Monte : Difficile de ne retenir qu’un souvenir de nos concerts en France… Nous avons joué dans de grands festivals, les Eurockéennes de Belfort ou la Route du rock de Saint-Malo, et dans d’autres plus petits, à Lille, Toulouse, Bordeaux… Nous gardons aussi un souvenir très fort d’une Black session chez Bernard Lenoir. Nous avions l’impression d’être vraiment un groupe underground et nous étions toujours étonnés de voir autant de spectateurs. Nous espérons que ce sera encore le cas avec cette tournée.
C’était aussi l’occasion de rencontrer des musiciens français, qui parfois étaient fans de notre musique. J’avais d’ailleurs produit le deuxième album d’Erik Arnaud, une bonne expérience. Sinon, je me souviens que nous avions joué à la même affiche que les Little Rabbits, Les Thugs… Je ne me souviens pas de tous les groupes, mais il y en a certains avec lesquels nous sommes restés en contact.


Captations de sons et ambiances cinématographiques

Sean : Sur les premiers albums, nous intégrions parfois des sons ambiants, captés dans la rue, à nos morceaux, pour leur donner une certaine atmosphère.
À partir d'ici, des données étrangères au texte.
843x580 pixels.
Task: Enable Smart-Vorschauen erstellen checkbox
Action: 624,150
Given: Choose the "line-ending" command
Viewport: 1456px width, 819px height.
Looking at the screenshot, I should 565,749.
Il y avait de toute façon une telle intensité dans le quartier du Tenderloin, à San Francisco, à l’époque où nous y avions notre studio, qu’elle ne pouvait que s’infiltrer dans notre musique. Le coin était sombre et dangereux. Le studio se trouvait au milieu de tout ça. Il était situé au deuxième étage et on entendait constamment des bruits, des cris de junkies, des coups de feu… Pour “A Town”, un morceau du premier album, David avait juste voulu capter des sons par la fenêtre et les intégrer à la musique. Pour “The Sick Half of a Church”, également sur le premier album, il avait enregistré un type qui gueulait, très énervé… Nous aimions beaucoup le résultat et nous avons poursuivi cette idée sur l’album suivant, sur lequel Monte et moi étions plus impliqués.
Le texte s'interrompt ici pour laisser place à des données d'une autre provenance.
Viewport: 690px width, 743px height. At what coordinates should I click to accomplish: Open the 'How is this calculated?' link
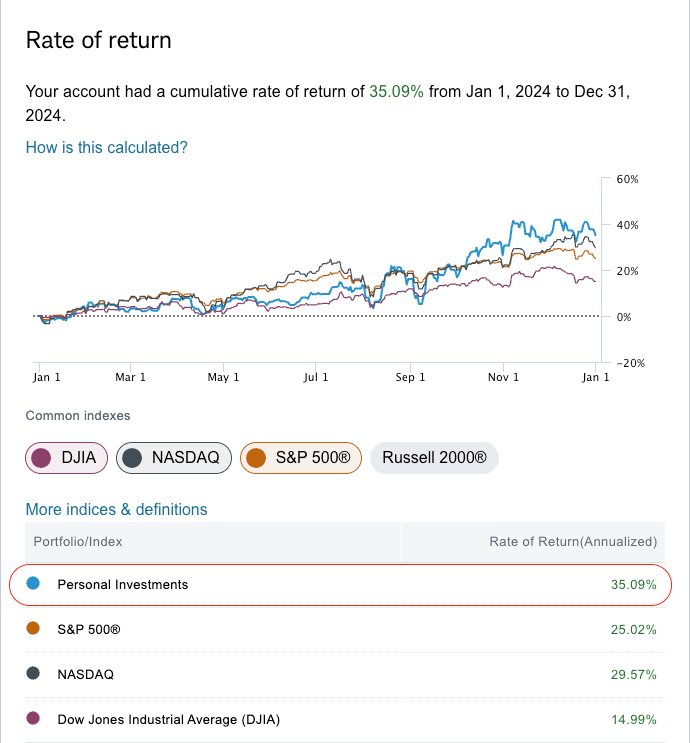[x=106, y=147]
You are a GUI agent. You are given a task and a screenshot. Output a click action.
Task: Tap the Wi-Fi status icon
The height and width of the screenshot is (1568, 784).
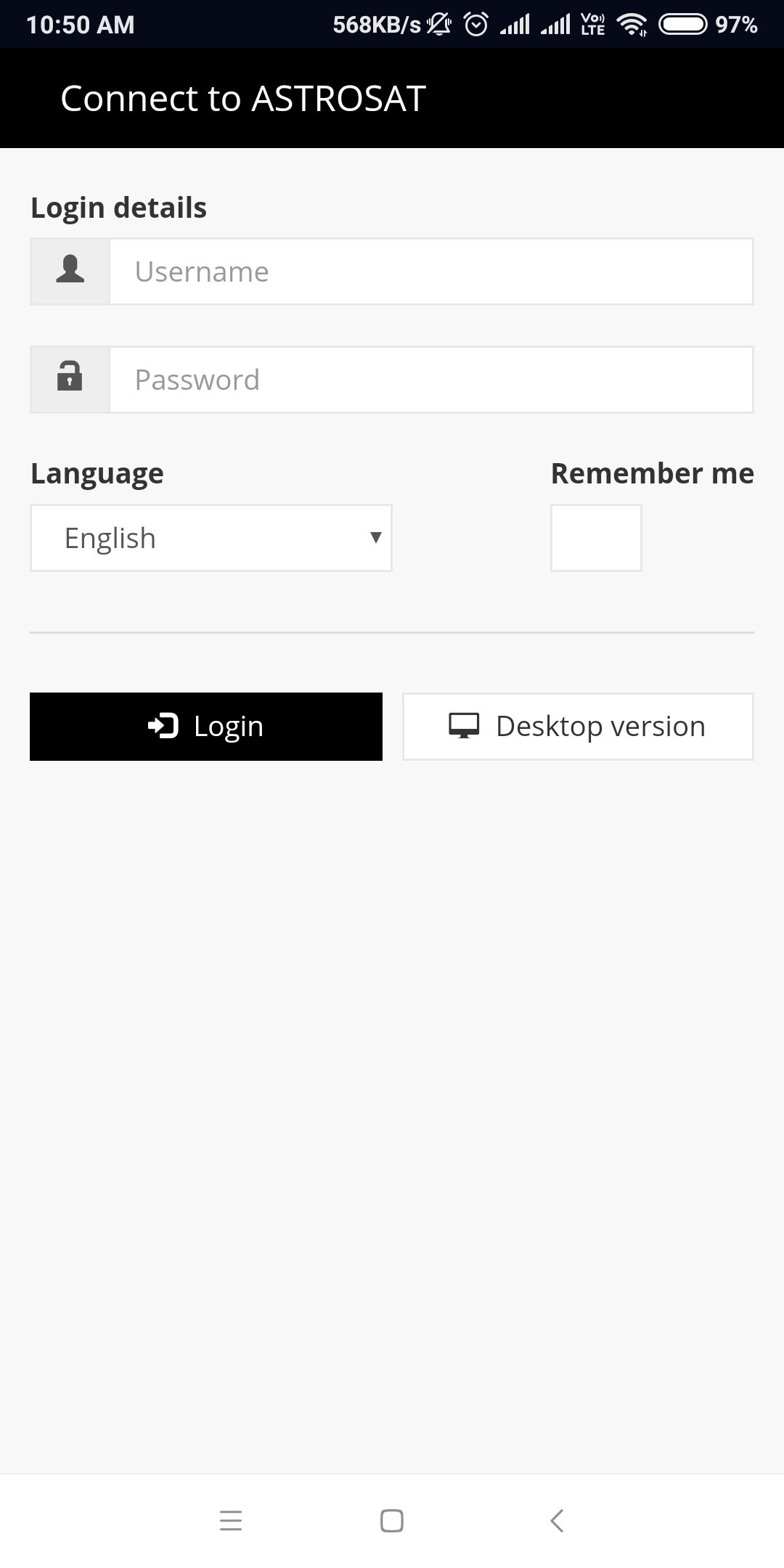click(x=632, y=25)
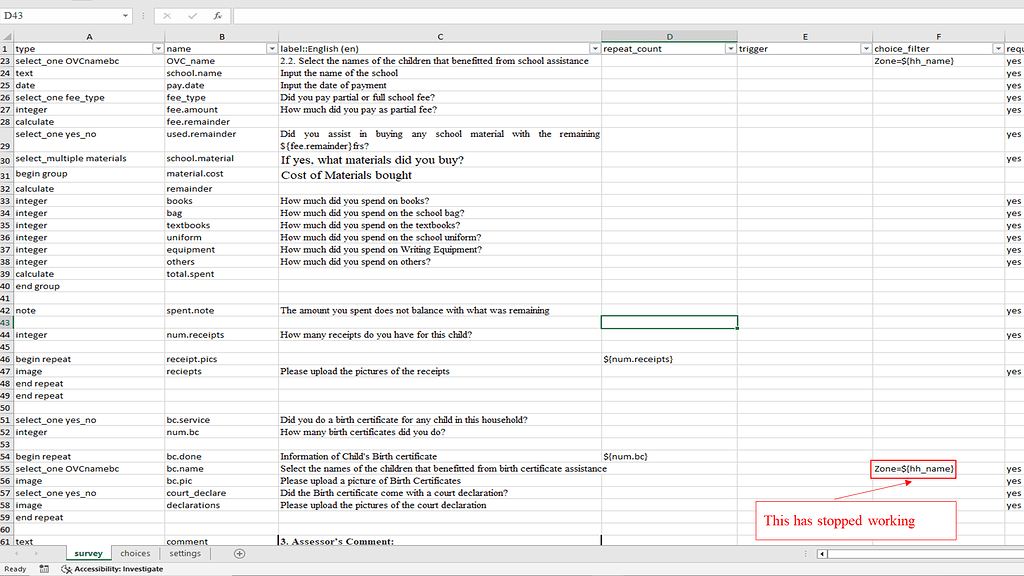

Monte : A la base, David était réalisateur, il avait suivi des études à l’école de cinéma de Santa Barbara. Il composait lui-même les musiques de ses films, et avant même la formation de Swell, il captait déjà beaucoup de sons, d’atmosphères de rue, pour ses réalisations. Il disait que finalement il n’était pas devenu cinéaste car ses musiques étaient meilleurs que ses films. Il a donc préféré se concentrer sur les premières.

Sean : Il était aussi un grand fan de “The Dark Side of the Moon” de Pink Floyd, un disque dans lequel il y a beaucoup de bruits intégrés à la musique. Au début de Swell, il disait : « Faisons “The Dark Side of the Moon” 2 ! » (sourire)

Monte : Je n’avais pas encore intégré le groupe alors, mais Sean et moi avons fait de la musique ensemble bien avant Swell. En 1981, nous étions déjà sur scène tous les deux !

Sean : Au fond, c’est une affaire de famille !


Succès/Insuccès

Sean : Je me souviens que David et moi ne croyions pas trop que Swell pouvait avoir un succès massif, alors que Monte avait une idée plus précise de ce que le groupe devait faire. Nous aurions donc dû l’écouter davantage ! (rires) Je sais que pour David, tourner ou donner des interviews n’était pas quelque chose de naturel. Moi-même, j’avais dû arrêter au milieu d’une tournée américaine car j’étais épuisé, on avait joué pendant deux mois en Europe et on enchaînait encore deux mois de concerts… Et Je suis parti avant la fin de l’enregistrement de “Too Many Days Without Thinking”. J’ai quelques regrets, mais bon, « c’est la vie » (en français)… Nous sommes un groupe culte, c’est déjà ça !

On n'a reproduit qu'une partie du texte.